Thursday, December 12, 2019

Coming Soon To A Church Near You!


If you're reading this, you've also might seen this certain bad photoshop of the Finntroll logo in a Sonic Pump Studio computer monitor which I posted on Twitter earlier. 


The intention was that you added one plus one and realized that it's a hint that Finntroll would be recording a new album in the same studio we've recorded our previous three albums. Retrospectively, I think I could had been a bit less mysterious, because many people seemed to think it was about that "wallpaper" of the computer screen.


However, I still felt a bit disappointed because I couldn't tell anyone straight away that we've finally booked that studio and people didn't seem to get the hint. We were discussing that there will be an official statement (thus me not announcing anything with a bang), but in the true Finntroll fashion nothing happened. Hell, in the True Finntroll Fashion (™) half of the band didn't even comment anything to the booking of the studio!

So, as no-one else seemingly wants to shout it out, here's your official statement: I've booked a studio for us next March. Don't ask me when the album will be out- that's Century Media's business to figure out. But I guess they are as eager to release it as you are to hear it.

When booking studio time, it's a vicious circle. First you need to have some material to be confident that you can actually book that studio. But with this band if there's no schedule, there will be lazy, uninspiring, compromised shitty cavalcade of riffs and melodies so boring you could write a new song about their exceptional blandess. Which would still be a boring and uninspired song. And when you realize most of the new material (a.k.a that one song which is somehow considered as a full song and a bunch of half-made ones) sucks, you don't even want to book that studio. Back to square one.

So for Finntroll, pressure is good. Pressure is inspiring. Nattfödd, for example, was written in a frenzied haze because we had finally booked that studio and lacked about 80% of the material. Ur Jordens Djup on the other hand, was done without looming deadlines. Conventionality breeds laziness. Laziness breeds polished and safe choices. Safe choices breeds boring albums. Get my point? Not that I don't like Ur Jordens Djup by the way, I just feel it's too boring and lacks all the fun.

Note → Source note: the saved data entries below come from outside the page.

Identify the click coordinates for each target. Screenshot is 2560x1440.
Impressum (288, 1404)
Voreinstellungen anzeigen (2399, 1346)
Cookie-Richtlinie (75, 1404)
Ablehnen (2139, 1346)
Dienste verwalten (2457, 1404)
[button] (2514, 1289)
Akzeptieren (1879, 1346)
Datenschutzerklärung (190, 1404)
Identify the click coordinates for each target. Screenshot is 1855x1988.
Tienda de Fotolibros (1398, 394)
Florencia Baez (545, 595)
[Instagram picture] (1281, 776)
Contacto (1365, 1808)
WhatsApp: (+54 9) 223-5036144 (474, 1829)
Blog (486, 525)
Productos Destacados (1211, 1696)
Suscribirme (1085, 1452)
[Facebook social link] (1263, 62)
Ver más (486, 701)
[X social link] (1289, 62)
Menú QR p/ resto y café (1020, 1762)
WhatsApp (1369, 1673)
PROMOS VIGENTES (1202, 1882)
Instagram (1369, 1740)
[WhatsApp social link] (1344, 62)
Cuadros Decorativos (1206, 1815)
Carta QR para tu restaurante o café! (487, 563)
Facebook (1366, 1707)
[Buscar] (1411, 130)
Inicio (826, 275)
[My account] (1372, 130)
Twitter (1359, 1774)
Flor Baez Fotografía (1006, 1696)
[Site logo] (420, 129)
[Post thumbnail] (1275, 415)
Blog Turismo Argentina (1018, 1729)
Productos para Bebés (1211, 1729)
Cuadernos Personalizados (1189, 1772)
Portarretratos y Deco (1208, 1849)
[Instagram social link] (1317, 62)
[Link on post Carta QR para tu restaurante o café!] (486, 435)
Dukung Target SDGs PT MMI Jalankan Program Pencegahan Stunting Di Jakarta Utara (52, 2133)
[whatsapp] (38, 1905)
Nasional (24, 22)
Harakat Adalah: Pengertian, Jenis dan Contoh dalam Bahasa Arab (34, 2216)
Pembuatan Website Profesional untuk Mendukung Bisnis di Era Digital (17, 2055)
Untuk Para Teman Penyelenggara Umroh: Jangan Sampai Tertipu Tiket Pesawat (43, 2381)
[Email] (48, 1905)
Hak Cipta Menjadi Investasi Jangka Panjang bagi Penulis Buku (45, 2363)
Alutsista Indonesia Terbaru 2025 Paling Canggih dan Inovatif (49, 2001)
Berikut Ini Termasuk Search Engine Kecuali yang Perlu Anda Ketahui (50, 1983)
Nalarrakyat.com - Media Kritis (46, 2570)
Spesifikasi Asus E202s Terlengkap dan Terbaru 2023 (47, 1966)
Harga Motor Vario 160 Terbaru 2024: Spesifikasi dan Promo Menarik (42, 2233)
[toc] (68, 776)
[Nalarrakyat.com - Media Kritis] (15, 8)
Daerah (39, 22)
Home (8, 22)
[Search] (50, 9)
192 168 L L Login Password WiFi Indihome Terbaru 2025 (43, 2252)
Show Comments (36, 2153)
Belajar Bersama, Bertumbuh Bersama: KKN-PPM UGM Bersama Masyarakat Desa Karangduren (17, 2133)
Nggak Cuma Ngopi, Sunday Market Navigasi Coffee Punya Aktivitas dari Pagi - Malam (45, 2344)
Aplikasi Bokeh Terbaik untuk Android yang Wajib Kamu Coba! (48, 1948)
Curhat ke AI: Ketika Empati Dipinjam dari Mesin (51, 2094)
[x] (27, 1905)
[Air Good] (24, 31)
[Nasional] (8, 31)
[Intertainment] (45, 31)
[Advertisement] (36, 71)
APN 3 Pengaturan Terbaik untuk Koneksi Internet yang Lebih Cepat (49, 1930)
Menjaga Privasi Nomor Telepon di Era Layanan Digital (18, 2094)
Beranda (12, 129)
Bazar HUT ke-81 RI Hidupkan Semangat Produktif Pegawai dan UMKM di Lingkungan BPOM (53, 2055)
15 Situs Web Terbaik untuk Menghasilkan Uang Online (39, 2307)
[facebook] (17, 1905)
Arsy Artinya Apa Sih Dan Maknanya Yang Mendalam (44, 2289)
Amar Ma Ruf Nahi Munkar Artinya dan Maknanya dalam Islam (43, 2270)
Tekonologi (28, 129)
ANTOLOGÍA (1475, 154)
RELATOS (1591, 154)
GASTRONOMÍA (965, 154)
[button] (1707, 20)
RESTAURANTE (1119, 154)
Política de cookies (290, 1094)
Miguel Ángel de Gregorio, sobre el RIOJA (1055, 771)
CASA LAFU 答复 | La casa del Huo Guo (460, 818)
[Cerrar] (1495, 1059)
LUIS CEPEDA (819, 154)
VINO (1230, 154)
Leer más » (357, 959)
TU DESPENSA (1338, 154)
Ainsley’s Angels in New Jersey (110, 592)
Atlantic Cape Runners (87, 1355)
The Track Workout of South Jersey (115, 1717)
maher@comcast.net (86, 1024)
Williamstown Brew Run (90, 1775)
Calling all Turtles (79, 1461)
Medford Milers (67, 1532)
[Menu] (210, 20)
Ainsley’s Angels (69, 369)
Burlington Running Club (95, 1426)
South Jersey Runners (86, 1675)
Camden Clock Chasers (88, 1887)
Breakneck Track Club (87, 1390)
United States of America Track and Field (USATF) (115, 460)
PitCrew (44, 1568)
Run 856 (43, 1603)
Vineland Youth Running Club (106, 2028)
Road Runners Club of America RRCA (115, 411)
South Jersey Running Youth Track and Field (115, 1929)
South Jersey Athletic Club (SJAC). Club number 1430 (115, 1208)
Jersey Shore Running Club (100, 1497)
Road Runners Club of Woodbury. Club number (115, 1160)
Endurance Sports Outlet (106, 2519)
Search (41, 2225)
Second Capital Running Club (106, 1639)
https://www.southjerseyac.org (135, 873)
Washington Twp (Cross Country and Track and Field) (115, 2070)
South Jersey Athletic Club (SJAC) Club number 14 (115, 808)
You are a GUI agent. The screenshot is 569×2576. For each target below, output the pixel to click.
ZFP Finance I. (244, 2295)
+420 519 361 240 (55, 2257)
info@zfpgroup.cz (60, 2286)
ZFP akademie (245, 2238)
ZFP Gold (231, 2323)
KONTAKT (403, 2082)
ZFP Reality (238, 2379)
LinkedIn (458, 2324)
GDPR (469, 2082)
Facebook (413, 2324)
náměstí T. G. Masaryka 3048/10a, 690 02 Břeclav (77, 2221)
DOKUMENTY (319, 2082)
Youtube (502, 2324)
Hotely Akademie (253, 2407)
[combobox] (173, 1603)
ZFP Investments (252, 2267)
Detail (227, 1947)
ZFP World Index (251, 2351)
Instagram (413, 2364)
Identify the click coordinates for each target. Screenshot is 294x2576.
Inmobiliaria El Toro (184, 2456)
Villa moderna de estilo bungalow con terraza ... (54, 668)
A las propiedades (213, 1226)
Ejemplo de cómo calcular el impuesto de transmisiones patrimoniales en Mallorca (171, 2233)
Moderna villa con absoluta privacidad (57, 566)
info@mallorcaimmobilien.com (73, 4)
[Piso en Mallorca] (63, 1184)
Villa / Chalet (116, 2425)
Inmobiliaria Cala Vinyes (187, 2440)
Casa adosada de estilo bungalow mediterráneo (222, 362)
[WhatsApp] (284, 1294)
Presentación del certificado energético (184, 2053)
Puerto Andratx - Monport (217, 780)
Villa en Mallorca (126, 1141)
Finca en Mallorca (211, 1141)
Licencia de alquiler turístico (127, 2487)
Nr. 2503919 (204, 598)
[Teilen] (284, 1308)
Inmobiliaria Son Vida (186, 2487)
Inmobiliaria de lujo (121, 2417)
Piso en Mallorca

For some weird reason I went through our earlier studio days from the blog from the beginning of the composing to the end of the recordings, and that didn't exactly encourage me to carry on with this album recording. In fact, I thought about leaving the band for a split second in order to avoid that happening again. But reading it retrospectively, I now found many mistakes which could had been completely avoided if I had taken a bit different approach and attitude on things. That being said, it may mark the return of a certain era of Finntroll where things were a bit less about inclusivity and more about getting things done. Or it may mark the end of Finntroll as we know it. :D

Whatever happens, prepare for a Trollstorm coming soon to a church near you!